The U.S. Institute of Electrical Engineers has estimated that up to 75 percent of all vehicles will be autonomous by 2040. Automated vehicles are the future but they are also quickly becoming the present. The chief concern among proponents is the potential for burdensome government regulation. It is absolutely critical lawmakers and regulators do not stand in the way of automated vehicles.
In his report, Begg explains, like many others have noted, an issue with this technology is who is to blame when a “robot car” is involved in a collision. He asks, “Who is liable? Is the driver to blame? Is the car maker to blame? Might ‘no fault’ legislation be needed to deal with his problem?”
To be sure, there are very real issues surrounding products liability and insurance. But this is frankly a secondary concern when confronted with the overwhelming evidence that driverless transport will save thousands of lives annually, and so far there is little indication that common law evolution cannot handle the advent of automated vehicles. Yet Begg only mentions these potential accident reductions (over 90 percent of crashes are due to human error) after expressing his speculative concerns.
Driverless transport greatly increases travel safety and mobility. Automotive accidents kill more than 30,000 Americans per year and over one million worldwide. Every year, 3.8 million people are injured in accidents. Eliminating up to 90 percent of crashes saves lives, saves money, and decreases accident-produced congestion. In addition, with automated vehicles, the disabled, elderly, youth, poor, and, well, drunk are granted access to high-quality, highly safe personal mobility. Grandma, little Johnny, and bar patrons at 3am should not be driving.

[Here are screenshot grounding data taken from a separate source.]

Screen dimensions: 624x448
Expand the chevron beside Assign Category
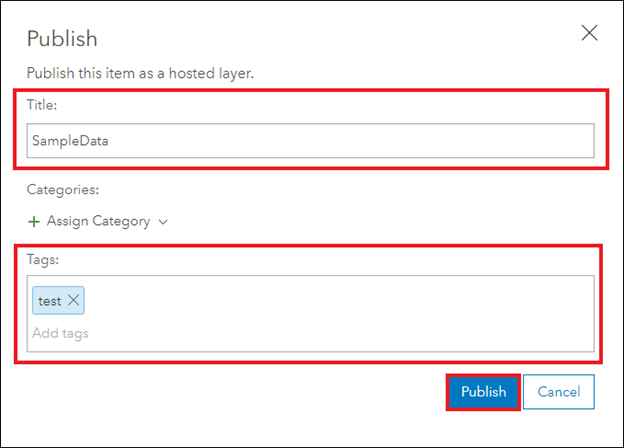click(163, 222)
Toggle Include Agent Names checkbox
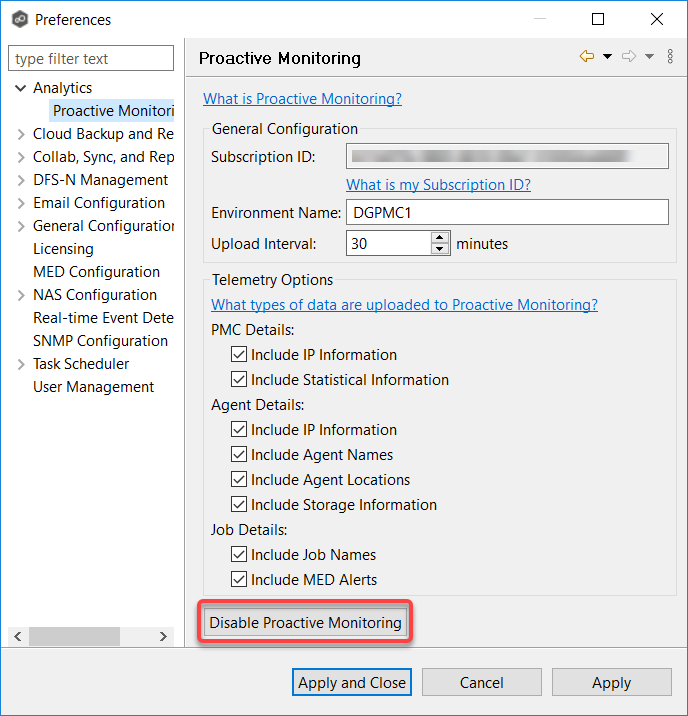This screenshot has width=688, height=716. [x=239, y=455]
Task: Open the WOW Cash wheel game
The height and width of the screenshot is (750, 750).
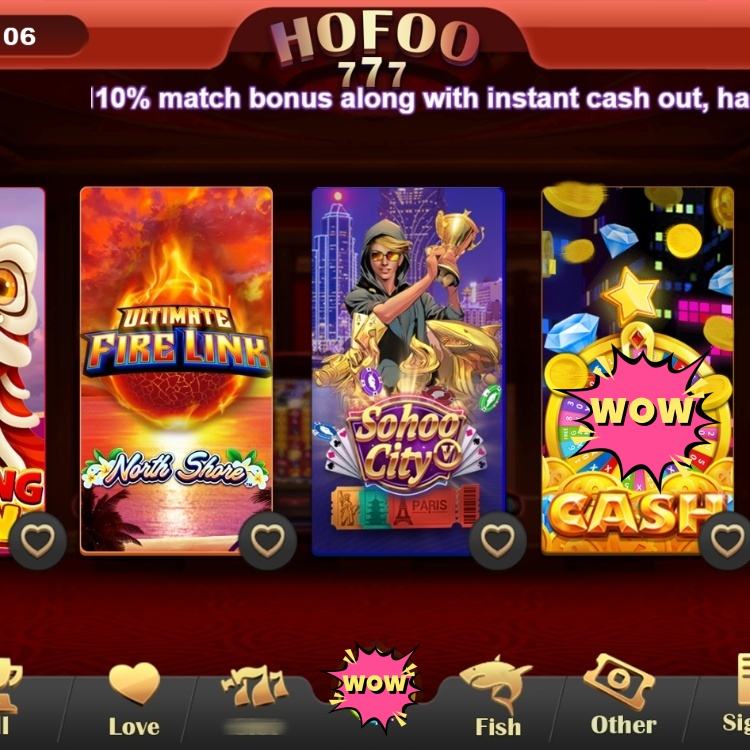Action: [638, 371]
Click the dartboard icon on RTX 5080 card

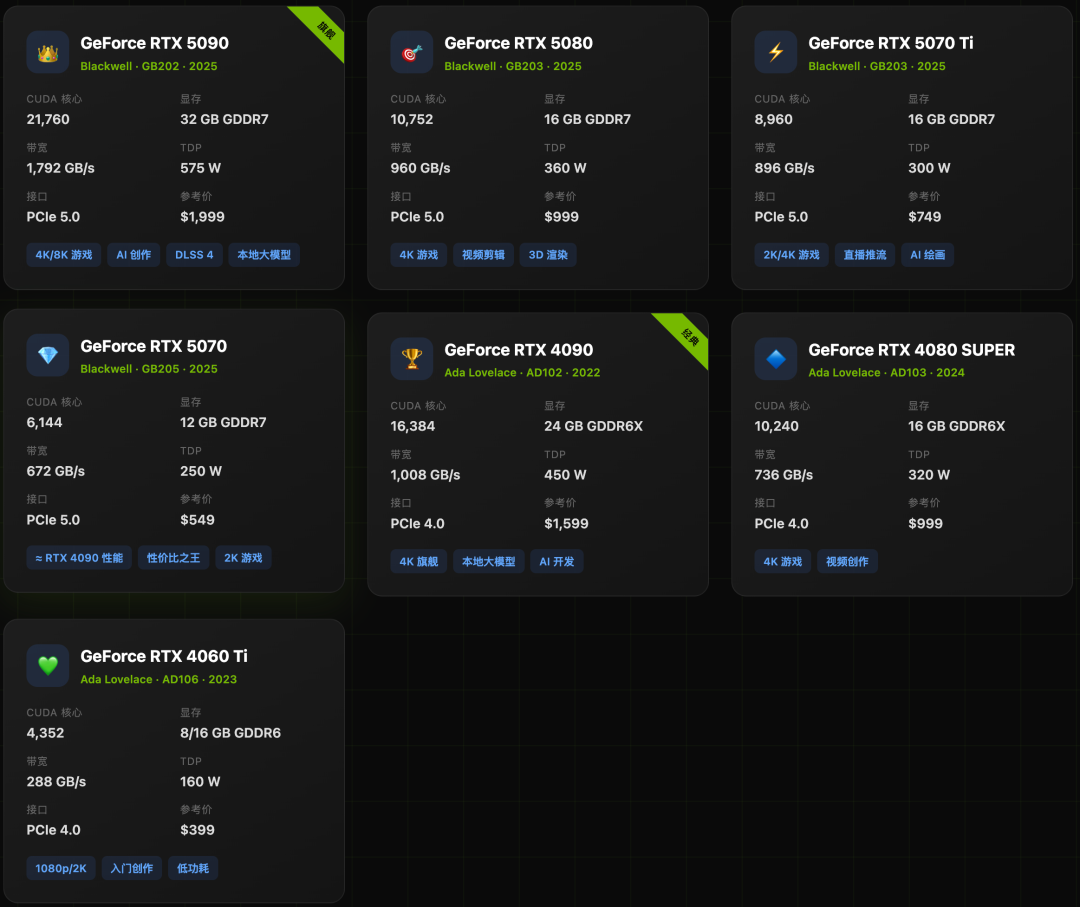click(x=410, y=53)
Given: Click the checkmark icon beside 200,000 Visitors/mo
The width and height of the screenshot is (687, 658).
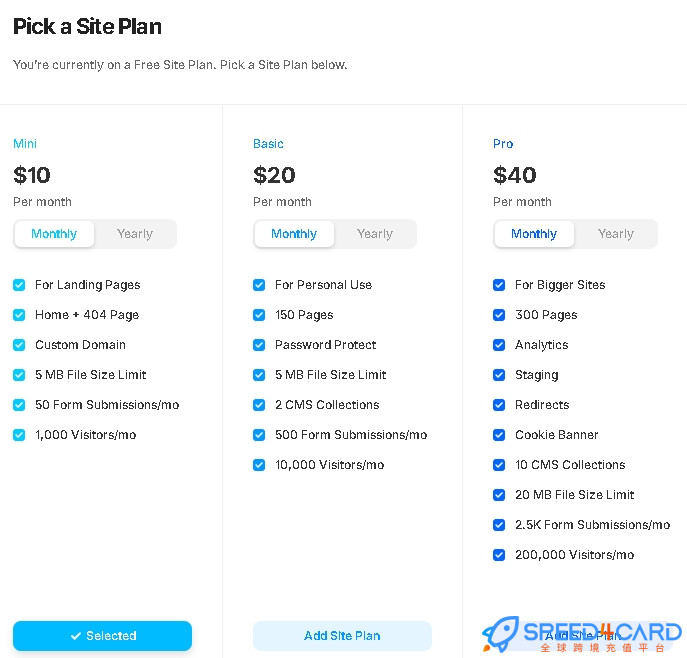Looking at the screenshot, I should [499, 555].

With self-driving cars, these dangers are taken off the road without taking the “drivers” off the road.
Some of Begg’s other findings include:
- Heathrow Airport has been operating 21 driverless pods for two years now;
- In the U.S., four states (California, Nevada, Michigan, and Florida) have enacted legislation expressly permitting the operation of automated vehicles on public roads;
- Google’s self-driving cars have covered 700,000+ miles on public roads without any automated-caused accidents;
- 49% of consumers polled in the U.S. and U.K. said they would be comfortable using a self-driving car in 2011; and
- Over six in ten people agree automated vehicles would make roads safer for all users.

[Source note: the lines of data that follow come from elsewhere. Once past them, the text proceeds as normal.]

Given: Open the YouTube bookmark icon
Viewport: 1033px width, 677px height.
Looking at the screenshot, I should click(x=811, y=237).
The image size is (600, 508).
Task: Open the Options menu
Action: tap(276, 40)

Those following the innovation in driverless technology may be familiar with some of these issues. But Begg’s report delves deeper in the possibility for driverless trains, buses, taxis, and “pods,” which run alongside pedestrians and other vehicles. Begg found that 40 percent of buses operating costs are drivers’ wages. By eliminating the driver, the cost for bus fare inter- and intra-city will greatly decrease, boosting mobility for all people. Also, the opportunity to wed Uber-like taxi service with automated vehicle technology creates cheap, safe shared mobility.
Yet increased mobility is something Begg seems to fear. This is arguably his greatest focus. He rightly notes that such an improvement in the vehicle fleet will likely result in an increase in vehicle travel demand. Since much of the world is under the spell of a toxic strain of environmentalism that sees satisfied consumer preferences as a problem, Begg worries so-called “environmental justice” objectives won’t be met if people are more willing to spend time traveling in their cars. He suggests we should contemplate coercive anti-vehicle, anti-housing affordability public policies that will force people to live in dense urban cores that lack cheap personal transportation options.

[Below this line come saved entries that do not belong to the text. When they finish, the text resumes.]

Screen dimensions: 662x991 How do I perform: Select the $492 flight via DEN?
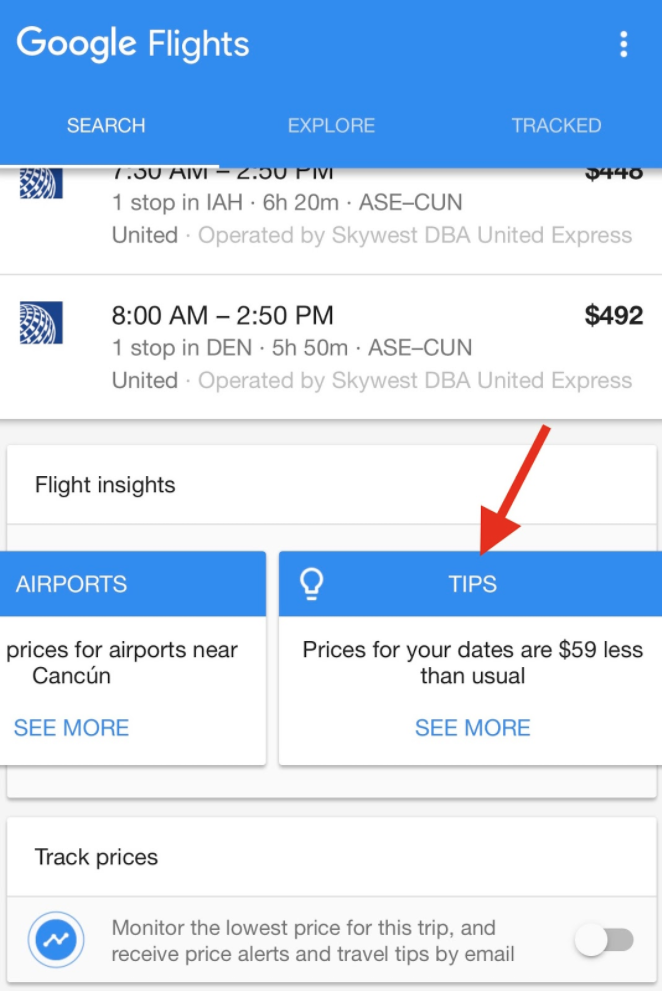click(331, 347)
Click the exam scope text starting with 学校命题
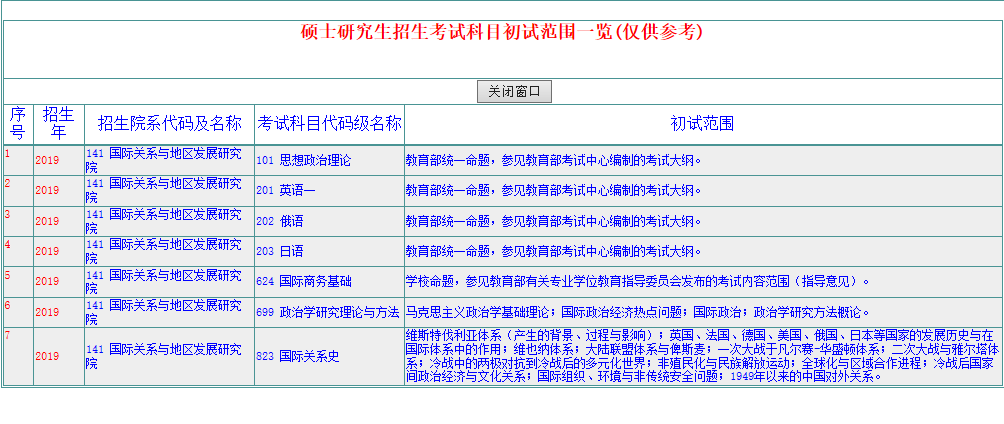 [638, 281]
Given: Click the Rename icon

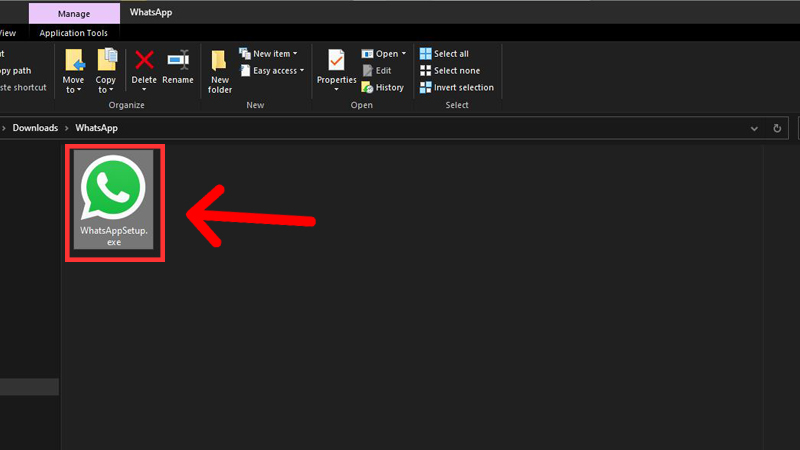Looking at the screenshot, I should pos(178,60).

Such fears are not only unjustified, they are dangerous. If technocrats obsessed with vague, fuzzy-sounding social engineering policies decide reducing carbon dioxide emissions or “urban sprawl” is more important than saving lives and improving mobility, they ought to reevaluate their priorities. As CEI’s Marc Scribner noted in a recent study, “any misstep, convoluted law, or burdensome rule that leads to unnecessary higher costs or delays translates to increased injury and death.” Policy makers should be aware that limiting access to automated vehicles for the sake of flavor-of-the-month politics will leave them with blood on their hands.